Given : ABC is a triangle and AD is the median.

To Prove :

(i)  $${AB}^2$$ + $${AC}^2$$ = 2[$${AD}^2$$ + $${BD}^2$$]

(ii)  $${AB}^2$$ + $${AC}^2$$ = 2$${AD}^2$$ + 2$$[{1\over 2}BC]^2$$

Construction : Draw AE $$\perp$$ BC

Proof : In right angled triangle ABE, by Pythagoras theorem,

$${AB}^2$$ = $${BE}^2$$ + $${AE}^2$$                  ………(1)

In right angled triangle AEC, by Pythagoras theorem,

$${AC}^2$$ = $${EC}^2$$ + $${AE}^2$$                   ……….(2)

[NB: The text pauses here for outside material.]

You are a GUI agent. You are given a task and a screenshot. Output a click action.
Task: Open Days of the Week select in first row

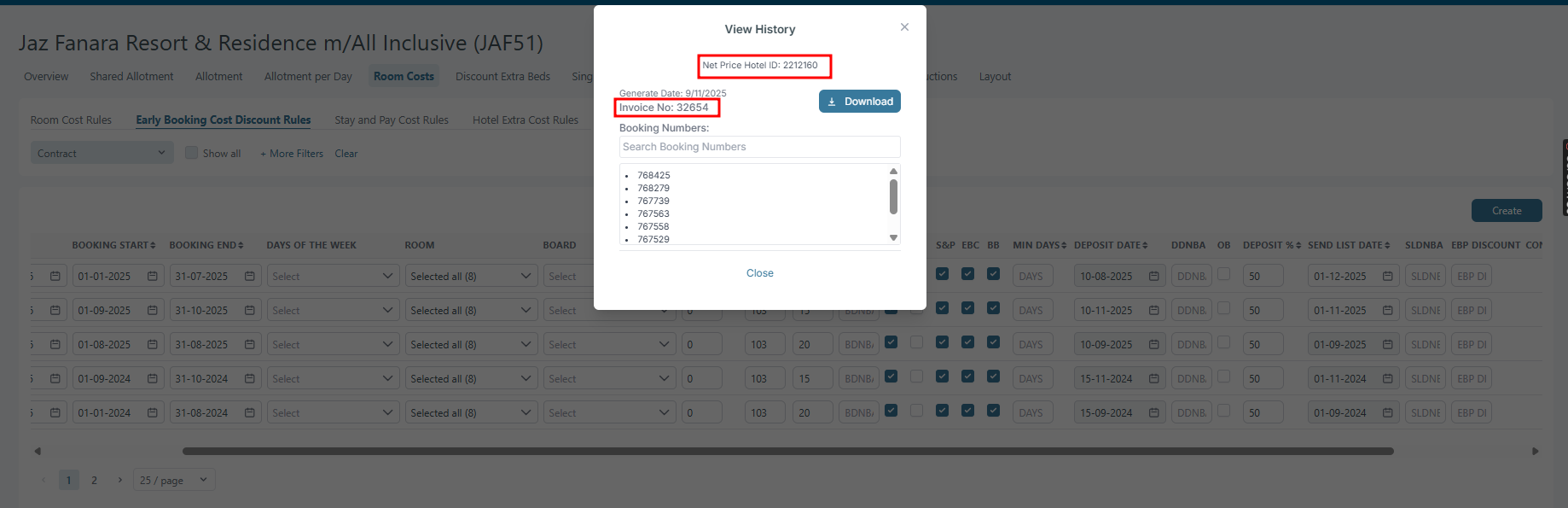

(i)    Adding (1) and (2), we get

$${AB}^2$$ + $${AC}^2$$ = 2$${AE}^2$$ + $${BE}^2$$ + $${EC}^2$$

= 2$${AE}^2$$ + $${(BD – ED)}^2$$ + $${(DC + ED)}^2$$

= 2$${AE}^2$$ + $${BD}^2$$ + $${ED}^2$$ + $${DC}^2$$ + $${ED}^2$$

= 2($${AE}^2$$ + $${ED}^2$$) + $${BD}^2$$ + $${DC}^2$$

Since in right triangle AED, $${AE}^2$$ + $${ED}^2$$ = $${AD}^2$$   and   BD = CD

= 2$${AD}^2$$ + $${BD}^2$$ + $${BD}^2$$

= 2[$${AD}^2$$ + $${BD}^2$$]

$$\therefore$$  BC = 2BD
$${AB}^2$$ + $${AC}^2$$ = 2$${AD}^2$$ + 2$$[{1\over 2}BC]^2$$